[Opening Extracted entries section]

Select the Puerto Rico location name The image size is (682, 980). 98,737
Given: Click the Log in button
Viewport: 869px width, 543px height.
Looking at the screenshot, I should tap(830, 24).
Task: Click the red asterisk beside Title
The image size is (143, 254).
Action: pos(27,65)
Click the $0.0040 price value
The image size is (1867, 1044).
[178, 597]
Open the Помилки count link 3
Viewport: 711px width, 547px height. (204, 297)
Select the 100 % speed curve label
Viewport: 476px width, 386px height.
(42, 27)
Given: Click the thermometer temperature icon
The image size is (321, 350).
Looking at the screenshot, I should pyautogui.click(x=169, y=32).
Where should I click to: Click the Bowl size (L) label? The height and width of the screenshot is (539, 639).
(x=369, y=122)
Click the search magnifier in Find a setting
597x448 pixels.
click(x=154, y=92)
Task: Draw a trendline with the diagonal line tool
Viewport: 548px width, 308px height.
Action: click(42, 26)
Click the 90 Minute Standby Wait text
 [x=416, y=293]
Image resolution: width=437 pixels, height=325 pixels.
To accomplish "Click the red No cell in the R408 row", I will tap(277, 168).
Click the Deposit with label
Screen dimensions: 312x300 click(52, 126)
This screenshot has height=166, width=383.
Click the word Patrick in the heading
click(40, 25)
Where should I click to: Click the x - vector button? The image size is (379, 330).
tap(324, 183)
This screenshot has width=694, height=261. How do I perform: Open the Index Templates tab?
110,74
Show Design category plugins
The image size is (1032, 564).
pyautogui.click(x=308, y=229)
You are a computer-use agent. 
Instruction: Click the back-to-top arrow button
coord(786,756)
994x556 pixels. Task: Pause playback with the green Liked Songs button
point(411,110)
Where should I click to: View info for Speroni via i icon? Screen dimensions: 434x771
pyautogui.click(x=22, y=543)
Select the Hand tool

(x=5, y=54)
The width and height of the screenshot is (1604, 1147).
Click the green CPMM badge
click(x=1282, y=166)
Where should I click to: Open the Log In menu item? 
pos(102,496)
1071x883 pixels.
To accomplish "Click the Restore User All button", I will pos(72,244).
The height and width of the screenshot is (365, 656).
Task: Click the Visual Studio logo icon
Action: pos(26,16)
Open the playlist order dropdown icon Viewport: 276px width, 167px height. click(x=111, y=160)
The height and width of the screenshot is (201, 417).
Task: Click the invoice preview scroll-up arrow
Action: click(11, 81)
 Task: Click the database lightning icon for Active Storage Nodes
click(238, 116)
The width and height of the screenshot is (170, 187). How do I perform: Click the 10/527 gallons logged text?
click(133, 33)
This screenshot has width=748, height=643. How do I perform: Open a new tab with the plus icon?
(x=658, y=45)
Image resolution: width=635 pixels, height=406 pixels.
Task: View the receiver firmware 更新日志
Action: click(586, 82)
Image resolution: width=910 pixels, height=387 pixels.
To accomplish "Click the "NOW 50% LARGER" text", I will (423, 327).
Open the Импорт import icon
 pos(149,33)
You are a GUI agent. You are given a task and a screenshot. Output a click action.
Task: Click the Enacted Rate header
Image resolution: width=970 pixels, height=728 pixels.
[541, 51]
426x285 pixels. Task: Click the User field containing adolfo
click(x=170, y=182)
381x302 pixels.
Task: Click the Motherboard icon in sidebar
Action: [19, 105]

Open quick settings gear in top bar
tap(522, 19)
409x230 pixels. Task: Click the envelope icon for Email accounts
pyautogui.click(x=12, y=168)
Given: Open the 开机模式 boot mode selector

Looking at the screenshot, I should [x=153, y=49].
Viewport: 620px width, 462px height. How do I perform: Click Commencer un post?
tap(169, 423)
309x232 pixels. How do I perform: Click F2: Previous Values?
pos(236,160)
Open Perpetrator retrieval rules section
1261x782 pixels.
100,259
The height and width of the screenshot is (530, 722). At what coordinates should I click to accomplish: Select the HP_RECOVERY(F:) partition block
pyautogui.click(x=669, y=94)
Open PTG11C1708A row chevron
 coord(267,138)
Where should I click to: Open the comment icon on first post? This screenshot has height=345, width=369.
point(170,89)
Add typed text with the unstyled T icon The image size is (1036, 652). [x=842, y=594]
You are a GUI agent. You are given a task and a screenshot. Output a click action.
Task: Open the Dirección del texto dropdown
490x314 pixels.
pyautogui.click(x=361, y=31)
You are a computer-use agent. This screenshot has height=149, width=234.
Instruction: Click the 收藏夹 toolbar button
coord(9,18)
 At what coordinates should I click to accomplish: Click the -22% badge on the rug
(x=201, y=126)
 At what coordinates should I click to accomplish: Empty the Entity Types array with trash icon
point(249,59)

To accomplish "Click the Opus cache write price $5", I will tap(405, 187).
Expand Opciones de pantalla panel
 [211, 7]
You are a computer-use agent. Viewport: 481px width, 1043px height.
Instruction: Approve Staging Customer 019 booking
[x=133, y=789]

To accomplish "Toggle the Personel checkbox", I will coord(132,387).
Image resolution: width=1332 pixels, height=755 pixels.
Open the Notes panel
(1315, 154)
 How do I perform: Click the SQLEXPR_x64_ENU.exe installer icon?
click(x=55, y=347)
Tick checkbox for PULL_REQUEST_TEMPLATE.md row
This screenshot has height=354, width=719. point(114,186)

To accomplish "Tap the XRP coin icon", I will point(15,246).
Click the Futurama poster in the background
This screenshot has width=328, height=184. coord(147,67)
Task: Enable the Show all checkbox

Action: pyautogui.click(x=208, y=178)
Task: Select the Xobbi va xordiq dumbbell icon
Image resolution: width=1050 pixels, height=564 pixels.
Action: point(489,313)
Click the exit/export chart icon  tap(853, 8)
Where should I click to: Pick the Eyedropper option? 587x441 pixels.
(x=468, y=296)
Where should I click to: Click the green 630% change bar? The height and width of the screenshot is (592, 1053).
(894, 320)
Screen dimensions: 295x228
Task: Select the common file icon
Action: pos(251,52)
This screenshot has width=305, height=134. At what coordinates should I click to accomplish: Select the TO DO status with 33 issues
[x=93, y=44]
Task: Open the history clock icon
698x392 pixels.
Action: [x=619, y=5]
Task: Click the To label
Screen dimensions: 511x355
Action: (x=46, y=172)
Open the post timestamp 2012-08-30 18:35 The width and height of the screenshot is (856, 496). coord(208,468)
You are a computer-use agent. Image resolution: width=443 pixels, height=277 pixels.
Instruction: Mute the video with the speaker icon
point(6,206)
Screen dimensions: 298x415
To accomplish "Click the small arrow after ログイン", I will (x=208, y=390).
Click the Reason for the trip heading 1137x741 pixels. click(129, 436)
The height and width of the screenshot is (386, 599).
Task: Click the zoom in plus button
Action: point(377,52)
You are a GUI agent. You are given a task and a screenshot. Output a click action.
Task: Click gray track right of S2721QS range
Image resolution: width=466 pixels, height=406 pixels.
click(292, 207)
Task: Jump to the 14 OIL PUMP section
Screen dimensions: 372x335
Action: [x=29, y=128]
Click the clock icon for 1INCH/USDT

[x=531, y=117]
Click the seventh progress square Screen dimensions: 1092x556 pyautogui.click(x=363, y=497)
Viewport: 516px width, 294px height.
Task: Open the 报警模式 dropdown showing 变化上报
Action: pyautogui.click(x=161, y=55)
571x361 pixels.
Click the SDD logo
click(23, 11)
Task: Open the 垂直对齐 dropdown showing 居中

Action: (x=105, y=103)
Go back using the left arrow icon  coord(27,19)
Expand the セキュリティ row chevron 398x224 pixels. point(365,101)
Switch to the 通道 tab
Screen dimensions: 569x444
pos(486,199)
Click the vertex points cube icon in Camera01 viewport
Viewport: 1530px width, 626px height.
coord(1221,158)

[Closing Extracted entries section]

__Problem requirements__. What is needed is the data above, output in full and exactly as it stands.

__Written response__.
Select the Puerto Rico location name The image size is (682, 980). 98,737
Given: Click the Log in button
Viewport: 869px width, 543px height.
Looking at the screenshot, I should tap(830, 24).
Task: Click the red asterisk beside Title
The image size is (143, 254).
Action: pos(27,65)
Click the $0.0040 price value
The image size is (1867, 1044).
[178, 597]
Open the Помилки count link 3
Viewport: 711px width, 547px height. (204, 297)
Select the 100 % speed curve label
Viewport: 476px width, 386px height.
(42, 27)
Given: Click the thermometer temperature icon
The image size is (321, 350).
Looking at the screenshot, I should pyautogui.click(x=169, y=32).
Where should I click to: Click the Bowl size (L) label? The height and width of the screenshot is (539, 639).
(x=369, y=122)
Click the search magnifier in Find a setting
597x448 pixels.
click(x=154, y=92)
Task: Draw a trendline with the diagonal line tool
Viewport: 548px width, 308px height.
Action: click(42, 26)
Click the 90 Minute Standby Wait text
 [x=416, y=293]
Image resolution: width=437 pixels, height=325 pixels.
To accomplish "Click the red No cell in the R408 row", I will tap(277, 168).
Click the Deposit with label
Screen dimensions: 312x300 click(52, 126)
This screenshot has height=166, width=383.
Click the word Patrick in the heading
click(40, 25)
Where should I click to: Click the x - vector button? The image size is (379, 330).
tap(324, 183)
This screenshot has width=694, height=261. How do I perform: Open the Index Templates tab?
110,74
Show Design category plugins
The image size is (1032, 564).
pyautogui.click(x=308, y=229)
You are a computer-use agent. 
Instruction: Click the back-to-top arrow button
coord(786,756)
994x556 pixels. Task: Pause playback with the green Liked Songs button
point(411,110)
Where should I click to: View info for Speroni via i icon? Screen dimensions: 434x771
pyautogui.click(x=22, y=543)
Select the Hand tool

(x=5, y=54)
The width and height of the screenshot is (1604, 1147).
Click the green CPMM badge
click(x=1282, y=166)
Where should I click to: Open the Log In menu item? 
pos(102,496)
1071x883 pixels.
To accomplish "Click the Restore User All button", I will pos(72,244).
The height and width of the screenshot is (365, 656).
Task: Click the Visual Studio logo icon
Action: pos(26,16)
Open the playlist order dropdown icon Viewport: 276px width, 167px height. click(x=111, y=160)
The height and width of the screenshot is (201, 417).
Task: Click the invoice preview scroll-up arrow
Action: click(11, 81)
 Task: Click the database lightning icon for Active Storage Nodes
click(238, 116)
The width and height of the screenshot is (170, 187). How do I perform: Click the 10/527 gallons logged text?
click(133, 33)
This screenshot has width=748, height=643. How do I perform: Open a new tab with the plus icon?
(x=658, y=45)
Image resolution: width=635 pixels, height=406 pixels.
Task: View the receiver firmware 更新日志
Action: click(586, 82)
Image resolution: width=910 pixels, height=387 pixels.
To accomplish "Click the "NOW 50% LARGER" text", I will (423, 327).
Open the Импорт import icon
 pos(149,33)
You are a GUI agent. You are given a task and a screenshot. Output a click action.
Task: Click the Enacted Rate header
Image resolution: width=970 pixels, height=728 pixels.
[541, 51]
426x285 pixels. Task: Click the User field containing adolfo
click(x=170, y=182)
381x302 pixels.
Task: Click the Motherboard icon in sidebar
Action: [19, 105]

Open quick settings gear in top bar
tap(522, 19)
409x230 pixels. Task: Click the envelope icon for Email accounts
pyautogui.click(x=12, y=168)
Given: Open the 开机模式 boot mode selector

Looking at the screenshot, I should [x=153, y=49].
Viewport: 620px width, 462px height. How do I perform: Click Commencer un post?
tap(169, 423)
309x232 pixels. How do I perform: Click F2: Previous Values?
pos(236,160)
Open Perpetrator retrieval rules section
1261x782 pixels.
100,259
The height and width of the screenshot is (530, 722). At what coordinates should I click to accomplish: Select the HP_RECOVERY(F:) partition block
pyautogui.click(x=669, y=94)
Open PTG11C1708A row chevron
 coord(267,138)
Where should I click to: Open the comment icon on first post? This screenshot has height=345, width=369.
point(170,89)
Add typed text with the unstyled T icon The image size is (1036, 652). [x=842, y=594]
You are a GUI agent. You are given a task and a screenshot. Output a click action.
Task: Open the Dirección del texto dropdown
490x314 pixels.
pyautogui.click(x=361, y=31)
You are a computer-use agent. This screenshot has height=149, width=234.
Instruction: Click the 收藏夹 toolbar button
coord(9,18)
 At what coordinates should I click to accomplish: Click the -22% badge on the rug
(x=201, y=126)
 At what coordinates should I click to accomplish: Empty the Entity Types array with trash icon
point(249,59)

To accomplish "Click the Opus cache write price $5", I will tap(405, 187).
Expand Opciones de pantalla panel
 [211, 7]
You are a computer-use agent. Viewport: 481px width, 1043px height.
Instruction: Approve Staging Customer 019 booking
[x=133, y=789]

To accomplish "Toggle the Personel checkbox", I will coord(132,387).
Image resolution: width=1332 pixels, height=755 pixels.
Open the Notes panel
(1315, 154)
 How do I perform: Click the SQLEXPR_x64_ENU.exe installer icon?
click(x=55, y=347)
Tick checkbox for PULL_REQUEST_TEMPLATE.md row
This screenshot has height=354, width=719. point(114,186)

To accomplish "Tap the XRP coin icon", I will point(15,246).
Click the Futurama poster in the background
This screenshot has width=328, height=184. coord(147,67)
Task: Enable the Show all checkbox

Action: pyautogui.click(x=208, y=178)
Task: Select the Xobbi va xordiq dumbbell icon
Image resolution: width=1050 pixels, height=564 pixels.
Action: point(489,313)
Click the exit/export chart icon  tap(853, 8)
Where should I click to: Pick the Eyedropper option? 587x441 pixels.
(x=468, y=296)
Where should I click to: Click the green 630% change bar? The height and width of the screenshot is (592, 1053).
(894, 320)
Screen dimensions: 295x228
Task: Select the common file icon
Action: pos(251,52)
This screenshot has width=305, height=134. At what coordinates should I click to accomplish: Select the TO DO status with 33 issues
[x=93, y=44]
Task: Open the history clock icon
698x392 pixels.
Action: [x=619, y=5]
Task: Click the To label
Screen dimensions: 511x355
Action: (x=46, y=172)
Open the post timestamp 2012-08-30 18:35 The width and height of the screenshot is (856, 496). coord(208,468)
You are a computer-use agent. Image resolution: width=443 pixels, height=277 pixels.
Instruction: Mute the video with the speaker icon
point(6,206)
Screen dimensions: 298x415
To accomplish "Click the small arrow after ログイン", I will (x=208, y=390).
Click the Reason for the trip heading 1137x741 pixels. click(129, 436)
The height and width of the screenshot is (386, 599).
Task: Click the zoom in plus button
Action: point(377,52)
You are a GUI agent. You are given a task and a screenshot. Output a click action.
Task: Click gray track right of S2721QS range
Image resolution: width=466 pixels, height=406 pixels.
click(292, 207)
Task: Jump to the 14 OIL PUMP section
Screen dimensions: 372x335
Action: [x=29, y=128]
Click the clock icon for 1INCH/USDT

[x=531, y=117]
Click the seventh progress square Screen dimensions: 1092x556 pyautogui.click(x=363, y=497)
Viewport: 516px width, 294px height.
Task: Open the 报警模式 dropdown showing 变化上报
Action: pyautogui.click(x=161, y=55)
571x361 pixels.
Click the SDD logo
click(23, 11)
Task: Open the 垂直对齐 dropdown showing 居中

Action: (x=105, y=103)
Go back using the left arrow icon  coord(27,19)
Expand the セキュリティ row chevron 398x224 pixels. point(365,101)
Switch to the 通道 tab
Screen dimensions: 569x444
pos(486,199)
Click the vertex points cube icon in Camera01 viewport
Viewport: 1530px width, 626px height.
coord(1221,158)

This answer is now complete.